Batı Akdeniz göllerinde bütüncül su yönetimi çağrısı
İklim değişikliği ile insan kaynaklı baskıların birleşimi, Batı Akdeniz bölgesindeki göllerin su dengelerinde belirgin bozulmalara yol açıyor. Akdeniz Üniversitesi Çevre Sorunları Araştırma ve Uygulama Merkezi Müdürü Prof. Dr. İbrahim Ethem Karadirek, Eğirdir, Burdur ve Salda göllerinin aynı tehlike altında bulunduğunu vurgulayarak bütüncül su yönetimi çağrısı yaptı.
Havza temelli yönetimin önemi
Türkiye'de su yönetimi il sınırlarına göre değil, akarsu havzaları bazında yürütülüyor.
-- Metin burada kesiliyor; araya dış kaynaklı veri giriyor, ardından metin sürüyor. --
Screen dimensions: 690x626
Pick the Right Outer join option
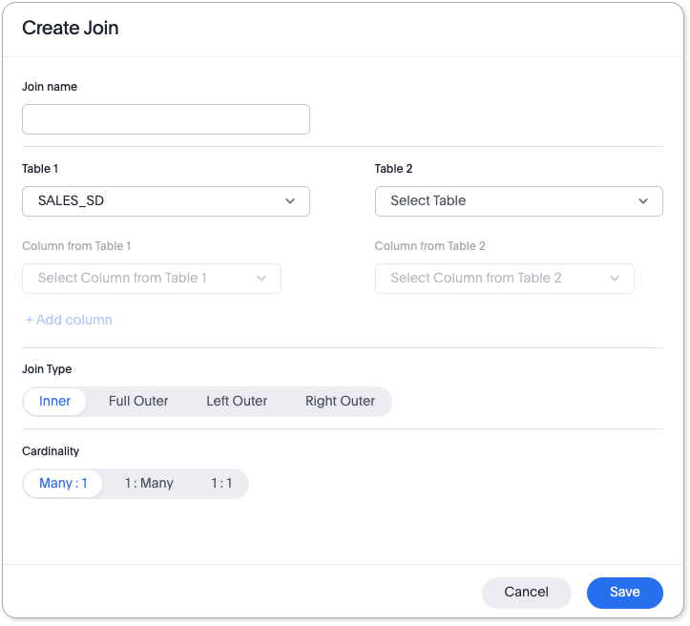click(x=340, y=402)
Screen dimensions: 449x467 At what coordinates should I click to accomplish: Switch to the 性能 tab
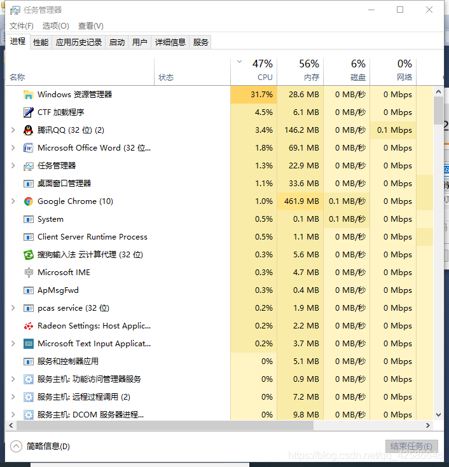[x=41, y=42]
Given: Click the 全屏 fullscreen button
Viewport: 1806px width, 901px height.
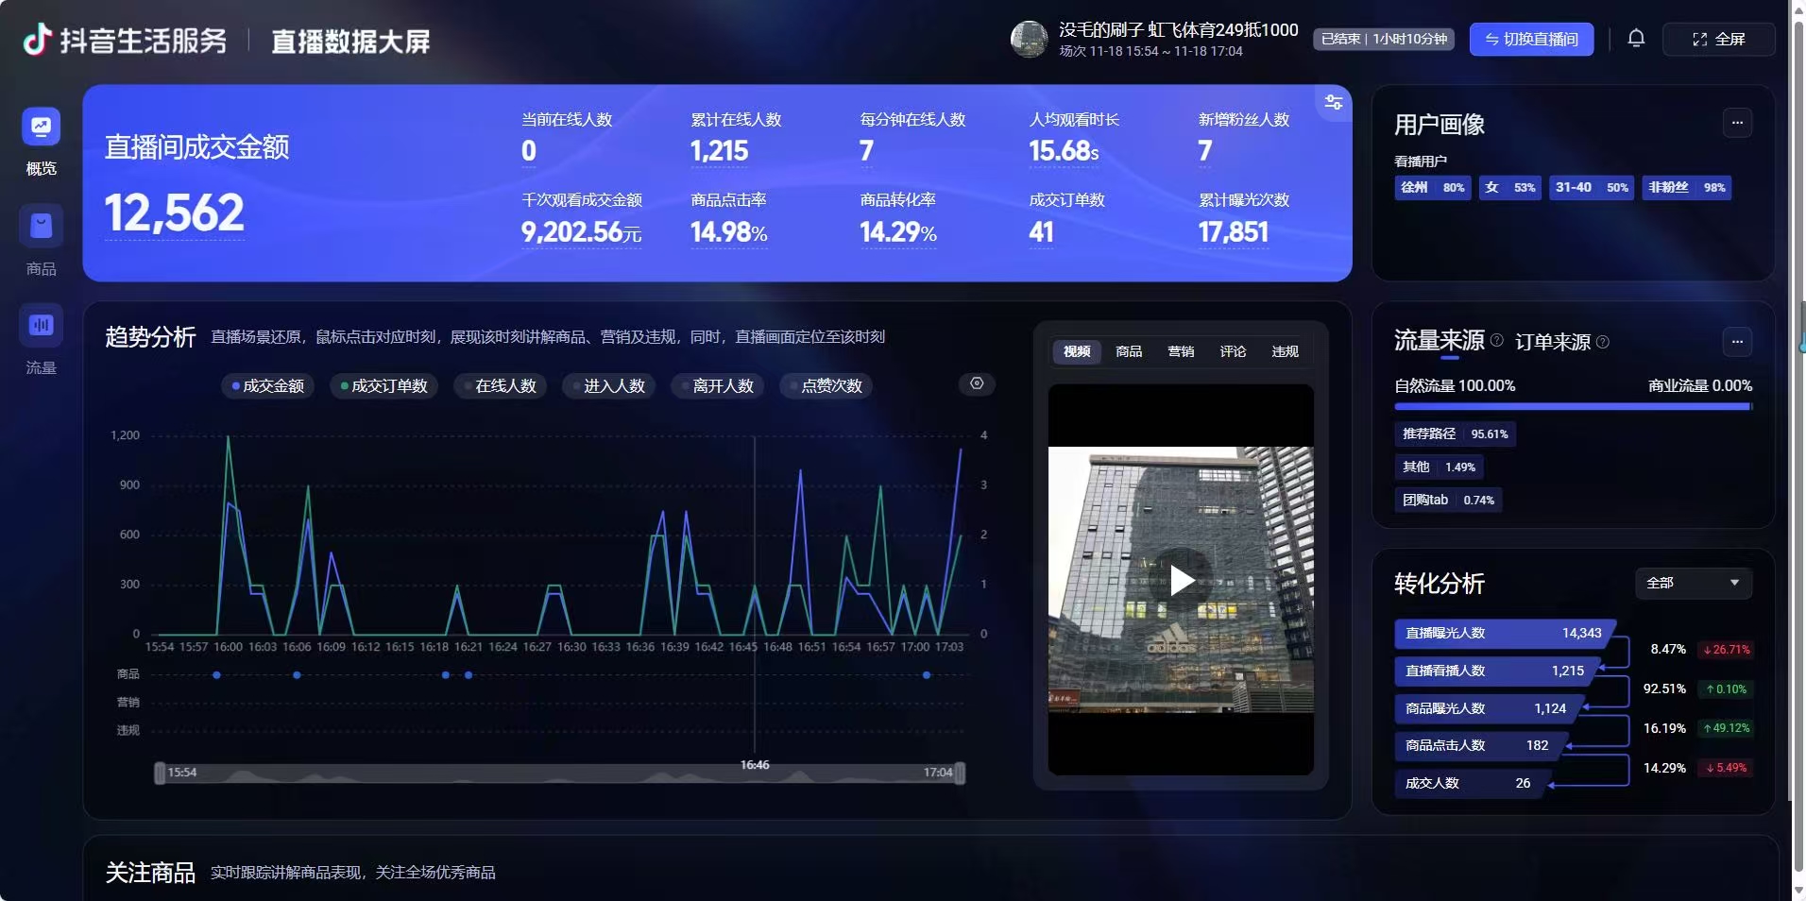Looking at the screenshot, I should [x=1718, y=39].
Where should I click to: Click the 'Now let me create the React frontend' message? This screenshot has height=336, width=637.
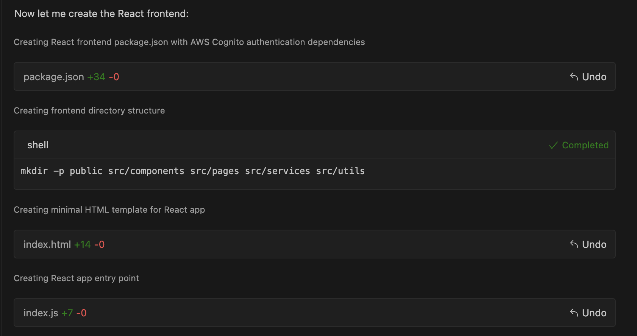101,14
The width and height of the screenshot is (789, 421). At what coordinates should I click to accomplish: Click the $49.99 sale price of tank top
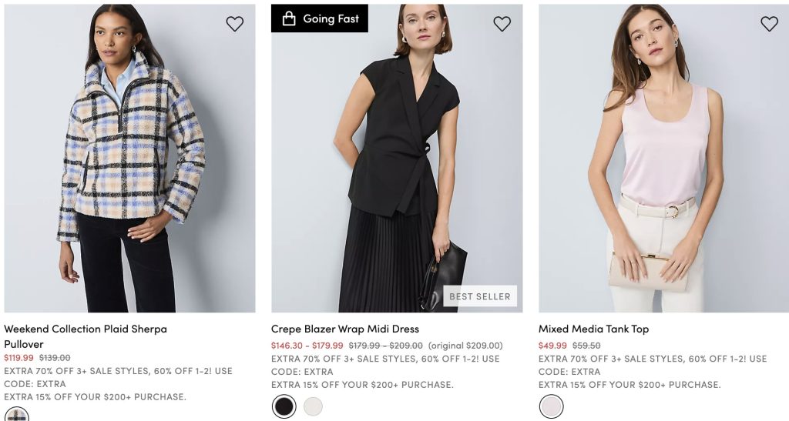(552, 346)
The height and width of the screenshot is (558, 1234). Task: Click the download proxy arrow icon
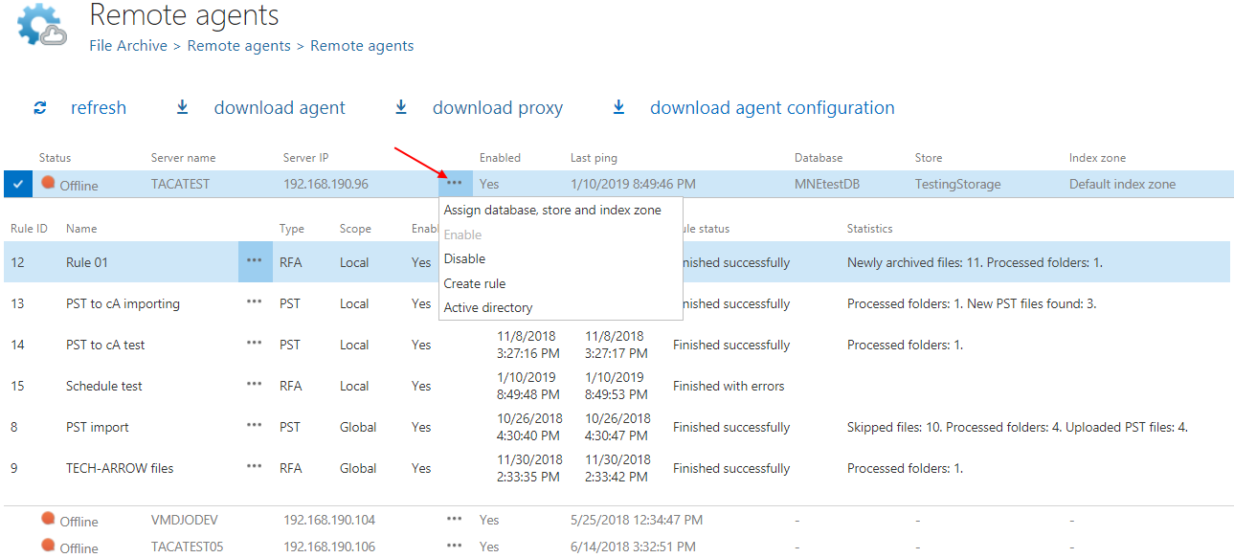coord(401,108)
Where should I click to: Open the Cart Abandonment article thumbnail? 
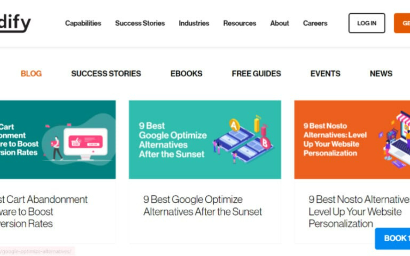coord(58,140)
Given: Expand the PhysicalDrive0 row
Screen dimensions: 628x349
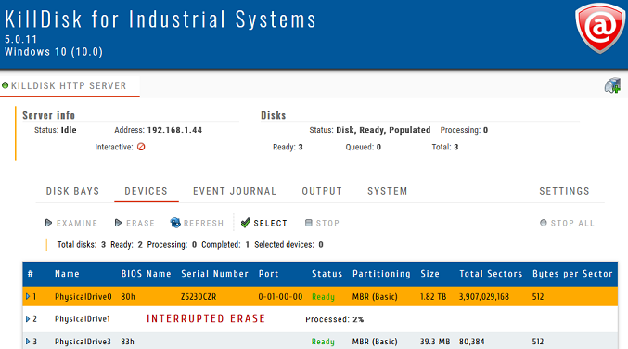Looking at the screenshot, I should pyautogui.click(x=28, y=296).
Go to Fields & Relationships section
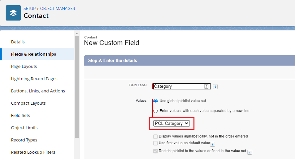Screen dimensions: 295x160 (x=34, y=54)

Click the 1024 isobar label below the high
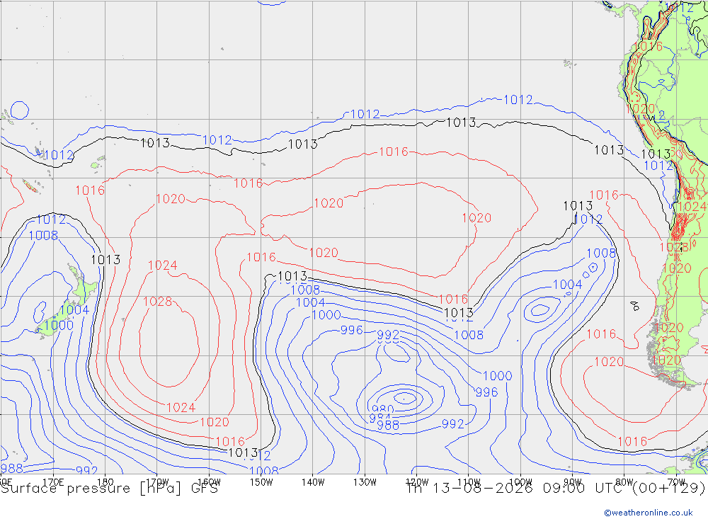pos(181,407)
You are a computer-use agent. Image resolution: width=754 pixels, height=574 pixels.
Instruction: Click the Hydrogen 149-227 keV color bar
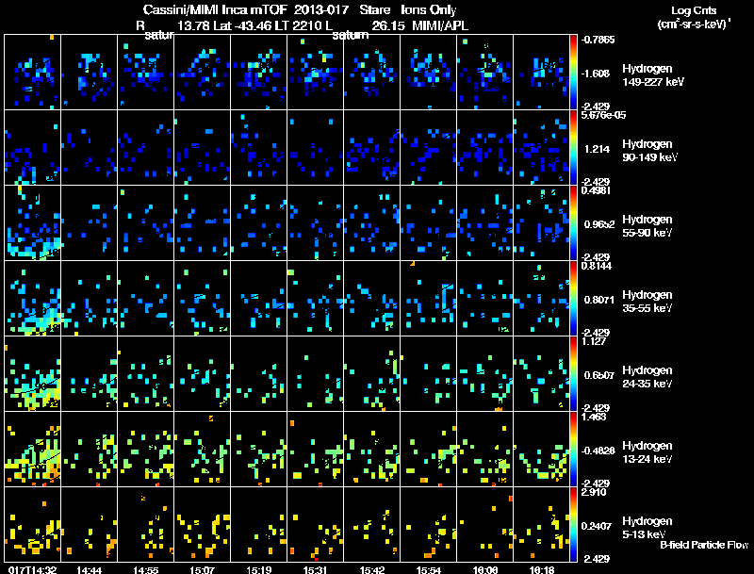coord(573,73)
Ülkede toplam 25 akarsu havzası bulunuyor; Antalya ili ise birden fazla havza içinde yer alıyor. Karadirek, bu durumun su yönetimini daha karmaşık ve kritik hale getirdiğini belirtti.
Eğirdir Gölü'nde çekilme ve resmi veriler
Eğirdir Gölü'nde son yıllarda belirgin bir çekilme gözlemleniyor. Bu çekilmenin yalnızca iklim kaynaklı olmadığı; kuraklık, artan sıcaklıklar ve insan faaliyetlerinin birlikte etkili olduğu vurgulanıyor. Tarım politikaları, vahşi sulama uygulamaları ile yüzeysel ve yeraltı sularının bilinçsiz kullanımı ve gölün içme suyu kaynağı olarak kullanılması göle giren su miktarını azaltıyor. Karadirek, gölün ikiye ayrılması riskinin dahi konuşulduğunu ifade etti.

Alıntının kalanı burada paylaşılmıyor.